Universities’ breadth of viewpoints more important than ever in this ‘dark period of history’, says Melbourne v-c

July 16, 2020
Duncan Maskell

Diversity of viewpoints and the “respectful yet robust exchange of ideas” will prove more vital than ever in the aftermath of Covid-19, according to University of Melbourne vice-chancellor Duncan Maskell.

“Life after the pandemic is going to be difficult, in a host of obvious and not-so-obvious ways,” Professor Maskell told his university community, in an annual address delivered this year via Zoom. “One of the big difficulties will lie with how we are going to think in relation to living in a world with this new disease.”

He said that universities’ contributions risked being derailed by contemporary challenges including “the continuing abasement of respectful reasoning and persuasion, in favour of the appeal to force, emotion, anger and fear”.

“One thing that especially disturbs me is the preponderance of narrow thinking in so many debates and discussions,” he said.

Earlier this week, University of Edinburgh vice-chancellor Peter Mathieson warned that universities’ diverse viewpoints could undermine them in the public eye. Professor Mathieson told a virtual forum hosted by Arizona State University that robust debate within universities could be misinterpreted as “disunity or lack of clarity”.

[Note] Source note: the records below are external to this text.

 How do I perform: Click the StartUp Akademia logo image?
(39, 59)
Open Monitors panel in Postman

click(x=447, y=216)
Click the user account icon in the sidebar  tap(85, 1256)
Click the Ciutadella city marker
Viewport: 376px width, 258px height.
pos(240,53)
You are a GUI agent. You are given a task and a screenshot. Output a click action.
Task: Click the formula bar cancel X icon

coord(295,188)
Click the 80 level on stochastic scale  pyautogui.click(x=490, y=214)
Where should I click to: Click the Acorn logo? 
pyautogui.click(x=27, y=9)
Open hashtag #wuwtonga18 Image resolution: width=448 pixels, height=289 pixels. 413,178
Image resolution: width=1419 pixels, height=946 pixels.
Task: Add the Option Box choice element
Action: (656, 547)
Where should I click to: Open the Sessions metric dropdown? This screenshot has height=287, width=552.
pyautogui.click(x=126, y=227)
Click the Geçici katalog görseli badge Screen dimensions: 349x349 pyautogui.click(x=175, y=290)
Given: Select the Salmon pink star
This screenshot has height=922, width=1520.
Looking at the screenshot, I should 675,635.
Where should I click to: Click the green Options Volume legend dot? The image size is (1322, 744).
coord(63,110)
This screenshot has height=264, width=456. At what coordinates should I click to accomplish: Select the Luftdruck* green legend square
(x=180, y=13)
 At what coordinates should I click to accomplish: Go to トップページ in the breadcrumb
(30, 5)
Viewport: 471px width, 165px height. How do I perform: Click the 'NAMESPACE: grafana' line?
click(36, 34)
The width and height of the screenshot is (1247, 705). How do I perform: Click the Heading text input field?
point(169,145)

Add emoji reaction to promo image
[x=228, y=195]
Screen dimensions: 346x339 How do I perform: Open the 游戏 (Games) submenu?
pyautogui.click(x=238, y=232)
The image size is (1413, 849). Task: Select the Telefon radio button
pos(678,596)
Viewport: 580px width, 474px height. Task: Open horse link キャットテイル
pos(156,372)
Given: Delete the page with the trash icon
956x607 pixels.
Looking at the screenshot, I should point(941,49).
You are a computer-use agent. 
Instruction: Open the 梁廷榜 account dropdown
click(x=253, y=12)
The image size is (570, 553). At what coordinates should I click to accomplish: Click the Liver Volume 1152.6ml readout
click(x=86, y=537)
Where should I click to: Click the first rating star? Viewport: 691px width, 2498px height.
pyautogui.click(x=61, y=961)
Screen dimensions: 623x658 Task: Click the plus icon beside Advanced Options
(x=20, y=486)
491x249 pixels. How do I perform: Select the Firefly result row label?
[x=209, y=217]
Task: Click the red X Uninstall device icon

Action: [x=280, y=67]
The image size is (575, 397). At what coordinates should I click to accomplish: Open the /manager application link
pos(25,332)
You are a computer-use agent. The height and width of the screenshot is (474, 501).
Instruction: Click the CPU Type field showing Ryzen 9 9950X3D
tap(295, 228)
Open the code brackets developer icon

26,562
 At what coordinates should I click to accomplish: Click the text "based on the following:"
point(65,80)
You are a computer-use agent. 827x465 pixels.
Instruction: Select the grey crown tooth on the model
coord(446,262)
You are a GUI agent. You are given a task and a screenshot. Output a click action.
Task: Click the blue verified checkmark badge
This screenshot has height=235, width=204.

He said that UK media had characterised academic exchanges as “‘one expert says this, and one expert says something else’. That sends potentially quite a confusing message to the public. Are experts able to come to a view or not?”

But Professor Maskell lauded the strength in “things we do instinctively as university people, but don’t always reflect on deeply”.

“Universities like ours help people – our students, our colleagues, those with whom we work – to think through problems from multiple points of view,” he said.

“It’s a feature born of a rigorous approach to knowledge, and the multidisciplinary reality of living and working in a university community. This is something the world needs now, as it contemplates post-pandemic life.”

Professor Maskell said people in every sector of Australia’s economy had lost their jobs. “There is fear abroad. This may contribute to worse things to come, in international relations and in other economic and social challenges down the track. In this dark period of history as we deal with the Covid-19 pandemic, our community must be a beacon,” he said.

This entailed more than medical science, he stressed. “Experts in all the other disciplines, especially including the arts and humanities, will now be needed more than ever to help people outside our university community to think better and reason more thoughtfully about how they go about rebuilding their lives and our shared world,” he said.

“The world is already moving out of the phase where medical science alone needs to take the lead in fighting the pandemic, and into the phase where the social sciences and humanities have a central role to play.”

Professor Maskell said that the pandemic posed an existential threat to his institution as well as the broader community. Every time universities missed their six-monthly intake of international students, the hit to the economy would be comparable to the A$5 billion (£2.8 billion) shutdown of Australia’s car manufacturing industry.

“The current situation, if unchecked, would certainly be a threat to our existence,” Professor Maskell said.